Stored dataset items:

------------------------------------------------------------

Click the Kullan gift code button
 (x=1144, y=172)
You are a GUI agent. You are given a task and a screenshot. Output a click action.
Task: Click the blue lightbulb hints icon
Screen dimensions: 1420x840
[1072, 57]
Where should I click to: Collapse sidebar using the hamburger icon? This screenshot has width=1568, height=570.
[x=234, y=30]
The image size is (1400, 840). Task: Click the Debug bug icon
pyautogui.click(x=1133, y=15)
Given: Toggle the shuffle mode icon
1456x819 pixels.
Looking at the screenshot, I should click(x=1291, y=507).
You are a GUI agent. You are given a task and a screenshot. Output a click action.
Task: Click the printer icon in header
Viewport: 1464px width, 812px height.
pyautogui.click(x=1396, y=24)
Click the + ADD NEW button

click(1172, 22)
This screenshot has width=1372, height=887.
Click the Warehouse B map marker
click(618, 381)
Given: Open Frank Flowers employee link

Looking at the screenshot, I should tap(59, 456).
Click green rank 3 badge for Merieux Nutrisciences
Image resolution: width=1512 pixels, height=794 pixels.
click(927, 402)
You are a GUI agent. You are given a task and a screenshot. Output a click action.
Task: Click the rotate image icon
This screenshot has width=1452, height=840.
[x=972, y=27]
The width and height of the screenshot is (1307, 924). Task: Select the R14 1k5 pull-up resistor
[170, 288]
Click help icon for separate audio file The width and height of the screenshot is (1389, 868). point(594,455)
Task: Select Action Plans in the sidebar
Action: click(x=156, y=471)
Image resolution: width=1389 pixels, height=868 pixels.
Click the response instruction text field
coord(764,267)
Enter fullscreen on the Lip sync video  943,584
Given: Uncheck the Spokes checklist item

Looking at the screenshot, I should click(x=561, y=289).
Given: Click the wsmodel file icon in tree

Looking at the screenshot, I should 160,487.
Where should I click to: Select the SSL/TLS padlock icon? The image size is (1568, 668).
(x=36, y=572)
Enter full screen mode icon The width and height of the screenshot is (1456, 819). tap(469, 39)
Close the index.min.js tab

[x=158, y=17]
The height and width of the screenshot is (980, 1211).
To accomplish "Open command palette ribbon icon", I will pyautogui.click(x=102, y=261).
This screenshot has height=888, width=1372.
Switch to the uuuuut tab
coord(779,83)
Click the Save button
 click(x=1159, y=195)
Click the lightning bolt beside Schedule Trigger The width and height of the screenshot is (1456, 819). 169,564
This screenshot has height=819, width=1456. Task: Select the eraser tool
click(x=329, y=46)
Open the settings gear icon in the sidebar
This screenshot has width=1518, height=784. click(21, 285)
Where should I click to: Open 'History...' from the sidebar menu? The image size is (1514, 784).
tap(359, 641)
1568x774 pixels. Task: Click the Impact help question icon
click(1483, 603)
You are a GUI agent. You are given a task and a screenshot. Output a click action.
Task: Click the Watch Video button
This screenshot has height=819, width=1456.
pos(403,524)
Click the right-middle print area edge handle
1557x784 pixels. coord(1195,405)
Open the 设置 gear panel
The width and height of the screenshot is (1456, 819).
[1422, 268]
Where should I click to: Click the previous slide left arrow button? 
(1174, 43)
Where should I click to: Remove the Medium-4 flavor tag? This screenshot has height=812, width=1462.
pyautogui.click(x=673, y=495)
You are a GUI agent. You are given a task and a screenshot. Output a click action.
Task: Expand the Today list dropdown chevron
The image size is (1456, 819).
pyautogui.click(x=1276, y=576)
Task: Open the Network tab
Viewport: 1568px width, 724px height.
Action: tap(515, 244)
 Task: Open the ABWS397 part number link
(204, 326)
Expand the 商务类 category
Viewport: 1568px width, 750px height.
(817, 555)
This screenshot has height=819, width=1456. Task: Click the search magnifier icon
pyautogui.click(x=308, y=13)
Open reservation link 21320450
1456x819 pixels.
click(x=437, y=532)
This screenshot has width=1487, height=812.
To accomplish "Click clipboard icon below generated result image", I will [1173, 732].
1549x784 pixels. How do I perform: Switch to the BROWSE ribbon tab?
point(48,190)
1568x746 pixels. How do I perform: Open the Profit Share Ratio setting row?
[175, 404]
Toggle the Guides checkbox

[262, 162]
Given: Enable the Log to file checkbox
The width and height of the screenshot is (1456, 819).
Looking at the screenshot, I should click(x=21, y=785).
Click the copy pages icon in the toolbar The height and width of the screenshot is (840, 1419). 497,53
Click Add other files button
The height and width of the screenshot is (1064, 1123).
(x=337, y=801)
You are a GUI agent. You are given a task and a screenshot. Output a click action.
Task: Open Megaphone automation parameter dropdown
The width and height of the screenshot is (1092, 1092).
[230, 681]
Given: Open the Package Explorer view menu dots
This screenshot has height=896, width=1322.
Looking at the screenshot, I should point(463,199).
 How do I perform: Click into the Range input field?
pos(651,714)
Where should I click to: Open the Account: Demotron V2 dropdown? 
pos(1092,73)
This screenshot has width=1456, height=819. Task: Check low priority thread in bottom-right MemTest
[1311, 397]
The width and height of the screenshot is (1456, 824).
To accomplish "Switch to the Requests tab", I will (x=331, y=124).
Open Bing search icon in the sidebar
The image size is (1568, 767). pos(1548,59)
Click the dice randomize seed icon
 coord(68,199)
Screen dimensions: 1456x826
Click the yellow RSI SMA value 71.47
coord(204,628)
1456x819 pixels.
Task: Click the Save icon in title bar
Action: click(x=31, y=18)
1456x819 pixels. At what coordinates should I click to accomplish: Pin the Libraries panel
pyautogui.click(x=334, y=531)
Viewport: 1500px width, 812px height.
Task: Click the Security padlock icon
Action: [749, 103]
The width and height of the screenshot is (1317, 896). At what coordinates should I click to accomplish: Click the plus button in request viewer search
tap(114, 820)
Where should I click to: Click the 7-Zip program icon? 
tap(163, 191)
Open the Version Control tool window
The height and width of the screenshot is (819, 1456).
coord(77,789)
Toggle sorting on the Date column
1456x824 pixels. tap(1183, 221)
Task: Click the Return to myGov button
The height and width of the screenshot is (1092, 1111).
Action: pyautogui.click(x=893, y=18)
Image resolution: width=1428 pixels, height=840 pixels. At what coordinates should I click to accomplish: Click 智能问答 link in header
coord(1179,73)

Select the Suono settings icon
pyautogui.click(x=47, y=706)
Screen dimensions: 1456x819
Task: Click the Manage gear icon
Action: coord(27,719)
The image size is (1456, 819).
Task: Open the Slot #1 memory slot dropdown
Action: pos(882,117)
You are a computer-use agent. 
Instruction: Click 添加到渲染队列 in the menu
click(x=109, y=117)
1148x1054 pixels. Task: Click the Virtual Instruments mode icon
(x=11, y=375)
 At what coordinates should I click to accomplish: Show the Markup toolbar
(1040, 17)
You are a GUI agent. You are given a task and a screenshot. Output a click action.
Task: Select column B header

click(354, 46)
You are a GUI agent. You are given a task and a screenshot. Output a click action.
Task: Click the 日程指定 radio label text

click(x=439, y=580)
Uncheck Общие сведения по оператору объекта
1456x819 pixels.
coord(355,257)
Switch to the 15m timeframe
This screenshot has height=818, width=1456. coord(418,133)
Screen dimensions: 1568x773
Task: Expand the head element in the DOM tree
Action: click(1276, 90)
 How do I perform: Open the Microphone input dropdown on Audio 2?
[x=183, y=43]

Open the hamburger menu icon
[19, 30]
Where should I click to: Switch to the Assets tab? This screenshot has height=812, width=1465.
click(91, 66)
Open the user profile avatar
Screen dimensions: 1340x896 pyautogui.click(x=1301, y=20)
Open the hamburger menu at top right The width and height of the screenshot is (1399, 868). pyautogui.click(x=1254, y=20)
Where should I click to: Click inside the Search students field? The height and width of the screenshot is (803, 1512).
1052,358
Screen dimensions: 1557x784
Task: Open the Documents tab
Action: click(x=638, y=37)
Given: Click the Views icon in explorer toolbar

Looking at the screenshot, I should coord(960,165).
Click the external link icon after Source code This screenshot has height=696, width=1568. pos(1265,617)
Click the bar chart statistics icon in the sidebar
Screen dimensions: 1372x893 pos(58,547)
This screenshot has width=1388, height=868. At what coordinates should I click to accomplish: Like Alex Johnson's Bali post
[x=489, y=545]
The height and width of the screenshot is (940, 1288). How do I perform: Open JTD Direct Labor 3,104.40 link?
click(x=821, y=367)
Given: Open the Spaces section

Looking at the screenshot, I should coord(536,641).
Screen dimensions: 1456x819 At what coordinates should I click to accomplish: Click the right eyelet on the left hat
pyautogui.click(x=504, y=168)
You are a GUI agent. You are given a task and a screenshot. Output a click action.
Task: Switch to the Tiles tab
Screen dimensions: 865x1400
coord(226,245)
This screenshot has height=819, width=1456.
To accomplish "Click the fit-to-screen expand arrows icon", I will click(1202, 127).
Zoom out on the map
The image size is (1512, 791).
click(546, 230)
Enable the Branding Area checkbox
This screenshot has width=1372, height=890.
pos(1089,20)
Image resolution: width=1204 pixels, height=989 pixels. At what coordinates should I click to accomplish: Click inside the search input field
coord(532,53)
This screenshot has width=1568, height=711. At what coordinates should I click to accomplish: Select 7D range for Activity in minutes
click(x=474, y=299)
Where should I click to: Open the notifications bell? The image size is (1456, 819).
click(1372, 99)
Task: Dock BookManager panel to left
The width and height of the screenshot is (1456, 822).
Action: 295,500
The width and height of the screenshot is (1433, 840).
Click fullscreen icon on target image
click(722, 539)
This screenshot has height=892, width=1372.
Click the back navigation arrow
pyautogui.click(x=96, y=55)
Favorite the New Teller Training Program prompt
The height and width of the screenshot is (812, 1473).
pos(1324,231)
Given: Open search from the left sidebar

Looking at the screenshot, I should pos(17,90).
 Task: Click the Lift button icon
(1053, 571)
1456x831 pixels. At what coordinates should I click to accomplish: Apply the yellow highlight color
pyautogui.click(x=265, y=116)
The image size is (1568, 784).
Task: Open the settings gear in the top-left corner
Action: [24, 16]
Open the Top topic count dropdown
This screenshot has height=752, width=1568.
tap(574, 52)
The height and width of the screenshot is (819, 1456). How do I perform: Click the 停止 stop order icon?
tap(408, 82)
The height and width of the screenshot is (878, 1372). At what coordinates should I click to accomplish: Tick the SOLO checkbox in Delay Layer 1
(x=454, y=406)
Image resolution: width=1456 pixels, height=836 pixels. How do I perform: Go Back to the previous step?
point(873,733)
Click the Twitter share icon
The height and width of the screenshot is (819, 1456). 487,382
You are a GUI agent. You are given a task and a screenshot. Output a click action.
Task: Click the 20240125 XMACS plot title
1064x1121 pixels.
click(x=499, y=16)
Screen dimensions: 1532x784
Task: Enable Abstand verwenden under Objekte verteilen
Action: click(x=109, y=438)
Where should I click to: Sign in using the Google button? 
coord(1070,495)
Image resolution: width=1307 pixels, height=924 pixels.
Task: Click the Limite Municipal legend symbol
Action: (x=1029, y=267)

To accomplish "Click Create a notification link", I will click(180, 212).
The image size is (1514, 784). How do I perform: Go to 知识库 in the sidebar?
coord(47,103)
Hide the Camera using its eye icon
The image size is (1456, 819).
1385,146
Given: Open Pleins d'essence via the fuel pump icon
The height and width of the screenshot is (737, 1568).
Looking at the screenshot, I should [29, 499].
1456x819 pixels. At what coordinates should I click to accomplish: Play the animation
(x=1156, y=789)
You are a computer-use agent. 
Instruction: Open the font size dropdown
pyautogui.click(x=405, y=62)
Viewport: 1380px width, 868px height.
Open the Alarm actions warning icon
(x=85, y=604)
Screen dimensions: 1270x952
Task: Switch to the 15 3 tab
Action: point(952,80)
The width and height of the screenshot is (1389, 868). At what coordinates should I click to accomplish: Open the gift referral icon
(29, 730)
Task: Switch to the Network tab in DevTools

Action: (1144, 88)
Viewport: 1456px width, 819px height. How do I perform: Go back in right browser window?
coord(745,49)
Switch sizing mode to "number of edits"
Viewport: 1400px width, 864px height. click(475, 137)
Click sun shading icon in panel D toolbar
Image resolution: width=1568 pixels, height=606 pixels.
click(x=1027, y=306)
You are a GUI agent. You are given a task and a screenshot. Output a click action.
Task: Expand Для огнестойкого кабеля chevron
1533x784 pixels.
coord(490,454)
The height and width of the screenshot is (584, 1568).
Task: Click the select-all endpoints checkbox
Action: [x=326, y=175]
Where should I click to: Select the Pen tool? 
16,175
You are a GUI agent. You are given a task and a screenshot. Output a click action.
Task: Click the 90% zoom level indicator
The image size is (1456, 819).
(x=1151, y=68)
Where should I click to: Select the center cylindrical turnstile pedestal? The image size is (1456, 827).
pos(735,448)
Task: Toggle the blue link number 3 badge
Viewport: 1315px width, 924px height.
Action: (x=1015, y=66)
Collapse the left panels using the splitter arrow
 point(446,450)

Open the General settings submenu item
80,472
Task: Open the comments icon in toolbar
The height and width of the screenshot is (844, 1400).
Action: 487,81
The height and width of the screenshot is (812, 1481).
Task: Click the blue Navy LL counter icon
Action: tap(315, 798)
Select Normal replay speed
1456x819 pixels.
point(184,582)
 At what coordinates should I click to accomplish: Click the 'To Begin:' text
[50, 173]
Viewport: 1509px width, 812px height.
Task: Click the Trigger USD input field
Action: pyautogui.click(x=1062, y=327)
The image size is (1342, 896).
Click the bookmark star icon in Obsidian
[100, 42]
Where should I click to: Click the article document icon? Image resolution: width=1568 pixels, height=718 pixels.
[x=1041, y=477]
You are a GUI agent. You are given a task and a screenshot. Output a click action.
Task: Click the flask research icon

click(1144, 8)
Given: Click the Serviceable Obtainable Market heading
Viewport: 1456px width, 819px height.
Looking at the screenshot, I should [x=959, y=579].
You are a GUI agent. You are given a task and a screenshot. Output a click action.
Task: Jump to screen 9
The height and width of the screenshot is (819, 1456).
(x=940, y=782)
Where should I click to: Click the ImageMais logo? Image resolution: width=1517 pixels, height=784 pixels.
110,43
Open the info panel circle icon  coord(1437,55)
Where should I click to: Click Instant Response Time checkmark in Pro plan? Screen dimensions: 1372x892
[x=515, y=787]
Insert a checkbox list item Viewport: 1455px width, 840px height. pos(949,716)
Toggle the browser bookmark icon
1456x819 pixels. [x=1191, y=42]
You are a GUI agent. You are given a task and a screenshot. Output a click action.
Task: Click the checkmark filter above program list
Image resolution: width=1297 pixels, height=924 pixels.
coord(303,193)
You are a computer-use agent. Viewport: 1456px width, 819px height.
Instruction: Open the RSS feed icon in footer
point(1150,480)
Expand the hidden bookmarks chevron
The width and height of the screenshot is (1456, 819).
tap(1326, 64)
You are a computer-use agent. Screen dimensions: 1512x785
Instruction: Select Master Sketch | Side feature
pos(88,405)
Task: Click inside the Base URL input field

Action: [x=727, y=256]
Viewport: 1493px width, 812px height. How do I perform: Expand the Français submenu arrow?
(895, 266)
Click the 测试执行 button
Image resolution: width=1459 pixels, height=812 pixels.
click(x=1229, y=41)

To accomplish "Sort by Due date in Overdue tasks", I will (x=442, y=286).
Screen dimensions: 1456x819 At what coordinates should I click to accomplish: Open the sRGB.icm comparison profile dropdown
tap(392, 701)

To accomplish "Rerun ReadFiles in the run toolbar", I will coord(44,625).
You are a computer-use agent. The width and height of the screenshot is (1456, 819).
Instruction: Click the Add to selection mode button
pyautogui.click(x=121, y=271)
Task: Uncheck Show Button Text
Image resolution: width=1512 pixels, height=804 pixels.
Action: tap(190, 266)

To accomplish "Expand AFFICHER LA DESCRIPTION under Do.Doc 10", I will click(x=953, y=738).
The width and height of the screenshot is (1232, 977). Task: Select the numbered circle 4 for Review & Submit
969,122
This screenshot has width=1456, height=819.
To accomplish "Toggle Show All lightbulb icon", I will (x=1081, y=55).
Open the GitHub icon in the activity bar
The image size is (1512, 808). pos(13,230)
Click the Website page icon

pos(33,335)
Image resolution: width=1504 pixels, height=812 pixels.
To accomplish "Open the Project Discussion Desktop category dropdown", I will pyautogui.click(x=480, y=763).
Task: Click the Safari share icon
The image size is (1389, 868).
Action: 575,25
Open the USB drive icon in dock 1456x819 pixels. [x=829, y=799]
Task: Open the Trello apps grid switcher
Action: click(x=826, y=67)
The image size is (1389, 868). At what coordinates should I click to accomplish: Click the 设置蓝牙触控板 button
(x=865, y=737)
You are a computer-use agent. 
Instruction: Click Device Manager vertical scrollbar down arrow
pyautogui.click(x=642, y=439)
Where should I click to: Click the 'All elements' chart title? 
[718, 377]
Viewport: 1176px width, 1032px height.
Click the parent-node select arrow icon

------------------------------------------------------------

EXERCISE GOAL:
Give the count of lines in the data that contain the word "lightbulb", and write nothing besides it.

RESPONSE TO THE TASK:
2